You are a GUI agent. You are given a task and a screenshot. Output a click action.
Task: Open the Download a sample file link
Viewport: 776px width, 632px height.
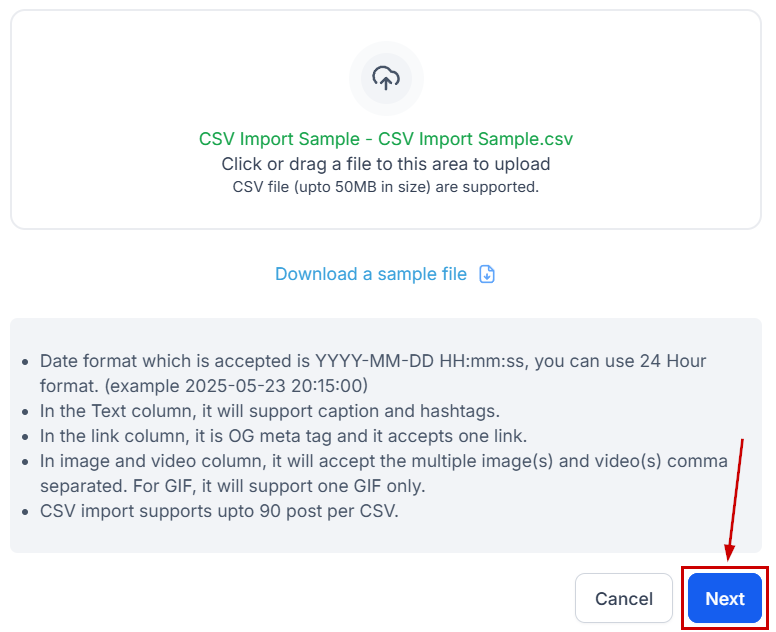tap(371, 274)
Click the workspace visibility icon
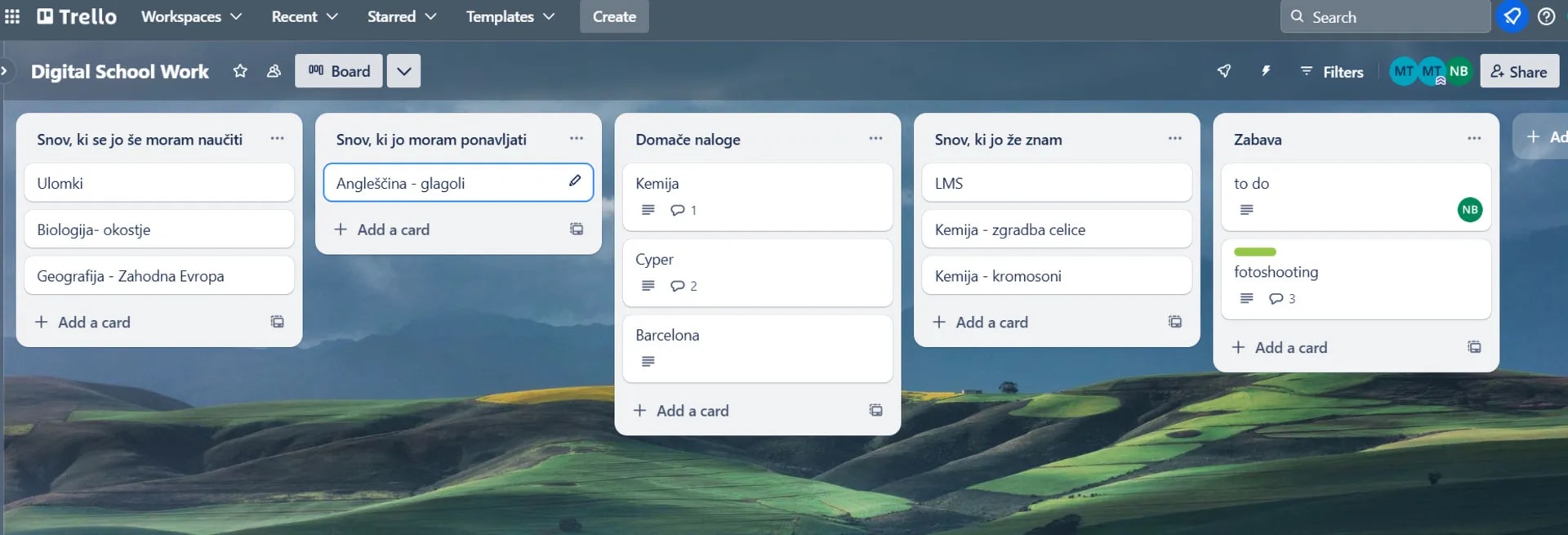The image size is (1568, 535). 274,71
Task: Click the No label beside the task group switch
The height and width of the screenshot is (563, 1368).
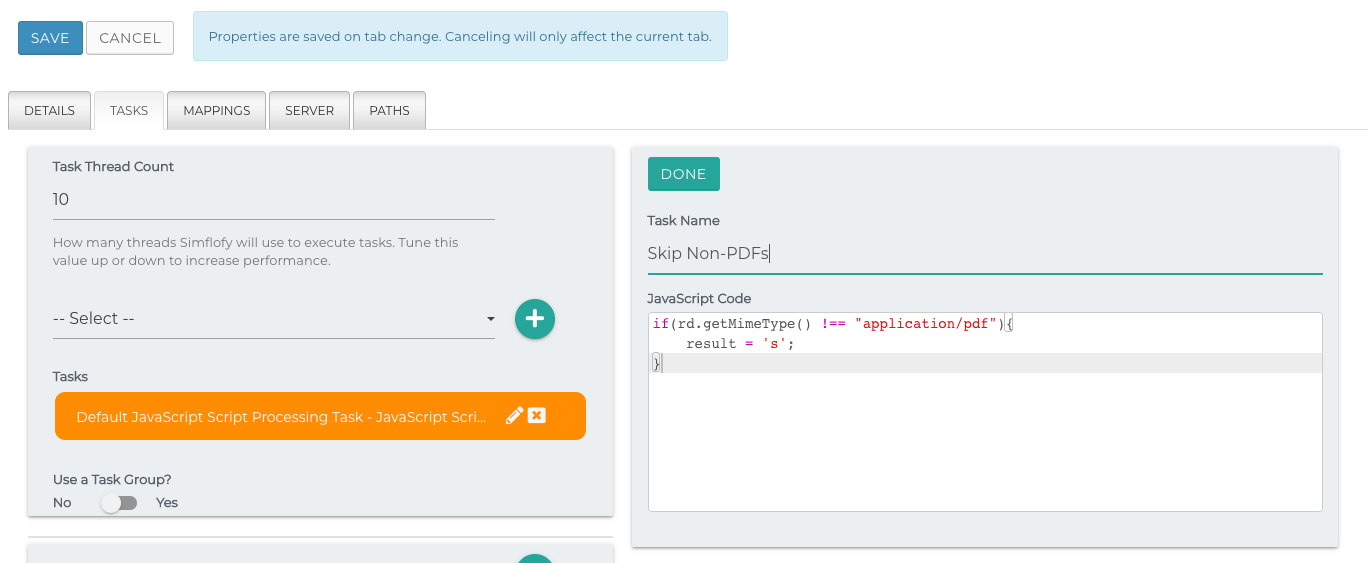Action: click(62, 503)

==============================

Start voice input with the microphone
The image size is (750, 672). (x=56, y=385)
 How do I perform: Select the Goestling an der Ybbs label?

==============================

**TASK REQUIREMENTS**
Express the data as a Markdown table with the columns Number and Line, one row per line and blank lines left out. Begin at the line that contains "You are a GUI", stop after the line that contains "Action: click(62, 503)", and leave the pictures out of the table.

**ANSWER TO THIS PROBLEM**
| Number | Line |
|---|---|
| 1 | You are a GUI agent. You are given a task and a screenshot. Output a click action. |
| 2 | Task: Open the Download a sample file link |
| 3 | Viewport: 776px width, 632px height. |
| 4 | tap(371, 274) |
| 5 | Click the workspace visibility icon |
| 6 | The image size is (1568, 535). 274,71 |
| 7 | Task: Click the No label beside the task group switch |
| 8 | The height and width of the screenshot is (563, 1368). |
| 9 | Action: click(62, 503) |